Examples of assertions include:

• Security Assertion Markup Language (SAML) assertions are specified using a mark-up language intended for describing security assertions. They can be used by a verifier to make a statement to an application about the identity of a claimant. SAML assertions may optionally be digitally signed.
  
• OpenID Connect claims are specified using JavaScript Object Notation (JSON) for describing security, and optionally, user claims. JSON user info claims may optionally be digitally signed.
  
• Kerberos tickets allow a ticket-granting authority to issue session keys to two authenticated parties using symmetric key based encapsulation schemes.
  

Relying Parties

An application relies on results of an authentication protocol to establish confidence in the identity or attributes of a subscriber for the purpose of conducting an online transaction. Applications may use a subscriber’s authenticated identity and other factors to make authorization decisions.

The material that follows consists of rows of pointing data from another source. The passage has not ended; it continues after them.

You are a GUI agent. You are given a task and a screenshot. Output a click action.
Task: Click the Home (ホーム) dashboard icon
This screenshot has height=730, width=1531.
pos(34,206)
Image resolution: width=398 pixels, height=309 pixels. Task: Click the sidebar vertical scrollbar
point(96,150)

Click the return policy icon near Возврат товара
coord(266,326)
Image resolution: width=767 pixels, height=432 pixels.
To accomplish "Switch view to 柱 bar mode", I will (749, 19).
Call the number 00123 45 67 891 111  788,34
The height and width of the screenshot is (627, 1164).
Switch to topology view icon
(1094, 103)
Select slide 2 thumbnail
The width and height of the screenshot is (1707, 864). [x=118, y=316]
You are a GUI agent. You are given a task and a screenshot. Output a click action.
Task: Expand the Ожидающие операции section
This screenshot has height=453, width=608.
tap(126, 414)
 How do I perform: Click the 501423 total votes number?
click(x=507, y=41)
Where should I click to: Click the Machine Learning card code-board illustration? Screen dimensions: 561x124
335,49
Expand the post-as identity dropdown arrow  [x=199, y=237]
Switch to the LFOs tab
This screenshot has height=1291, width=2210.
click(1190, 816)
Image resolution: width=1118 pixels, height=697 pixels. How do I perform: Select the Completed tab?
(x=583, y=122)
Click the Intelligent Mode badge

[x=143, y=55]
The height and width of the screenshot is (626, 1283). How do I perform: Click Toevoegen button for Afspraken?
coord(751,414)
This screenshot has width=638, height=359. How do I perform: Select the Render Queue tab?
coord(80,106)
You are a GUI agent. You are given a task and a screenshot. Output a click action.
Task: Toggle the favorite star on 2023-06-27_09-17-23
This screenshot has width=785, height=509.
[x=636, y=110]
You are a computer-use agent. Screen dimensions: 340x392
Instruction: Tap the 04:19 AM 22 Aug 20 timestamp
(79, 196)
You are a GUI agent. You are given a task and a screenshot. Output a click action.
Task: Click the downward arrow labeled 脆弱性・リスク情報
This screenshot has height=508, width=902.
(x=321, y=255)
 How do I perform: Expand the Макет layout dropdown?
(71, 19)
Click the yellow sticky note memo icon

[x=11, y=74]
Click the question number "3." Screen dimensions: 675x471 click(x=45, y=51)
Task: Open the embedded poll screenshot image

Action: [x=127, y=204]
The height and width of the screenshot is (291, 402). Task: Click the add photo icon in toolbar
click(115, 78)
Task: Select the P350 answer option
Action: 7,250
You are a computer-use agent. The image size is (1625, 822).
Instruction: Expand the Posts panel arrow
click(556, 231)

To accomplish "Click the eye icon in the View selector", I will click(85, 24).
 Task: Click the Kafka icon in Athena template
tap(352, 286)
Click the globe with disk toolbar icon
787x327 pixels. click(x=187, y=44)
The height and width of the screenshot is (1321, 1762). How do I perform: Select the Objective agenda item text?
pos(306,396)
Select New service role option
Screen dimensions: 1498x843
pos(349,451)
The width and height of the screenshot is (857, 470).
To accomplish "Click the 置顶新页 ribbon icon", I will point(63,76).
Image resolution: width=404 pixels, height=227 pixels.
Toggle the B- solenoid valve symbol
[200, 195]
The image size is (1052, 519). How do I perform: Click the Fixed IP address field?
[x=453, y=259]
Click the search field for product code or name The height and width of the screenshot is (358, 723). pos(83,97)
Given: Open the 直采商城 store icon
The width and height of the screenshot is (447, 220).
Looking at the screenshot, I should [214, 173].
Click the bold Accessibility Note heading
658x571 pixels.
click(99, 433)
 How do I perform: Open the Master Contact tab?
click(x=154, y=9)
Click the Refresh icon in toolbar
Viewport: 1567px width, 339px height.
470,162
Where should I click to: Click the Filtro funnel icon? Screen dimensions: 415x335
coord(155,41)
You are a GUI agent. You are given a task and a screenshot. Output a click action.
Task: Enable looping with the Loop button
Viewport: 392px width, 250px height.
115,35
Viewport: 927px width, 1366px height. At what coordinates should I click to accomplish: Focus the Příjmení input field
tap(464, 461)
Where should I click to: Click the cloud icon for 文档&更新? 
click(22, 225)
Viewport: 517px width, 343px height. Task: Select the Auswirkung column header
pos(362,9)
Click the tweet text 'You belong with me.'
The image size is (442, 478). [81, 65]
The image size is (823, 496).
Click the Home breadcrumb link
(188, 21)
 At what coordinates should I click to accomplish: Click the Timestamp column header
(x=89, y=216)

The application normally receives an assertion from the verifier. The application ensures that the assertion came from a verifier trusted by the application. The application also processes any additional information in the assertion, such as personal attributes or expiration times. The application is the final arbiter concerning whether a specific assertion presented by a verifier meets the application’s established criteria for system access.

Disclamer

This article is not legal or regulatory advice. You should seek independent legal advice on your legal and regulatory obligations. The views and opinions expressed in this article are solely those of the author. These views and opinions do not necessarily represent those of Xinja or its staff.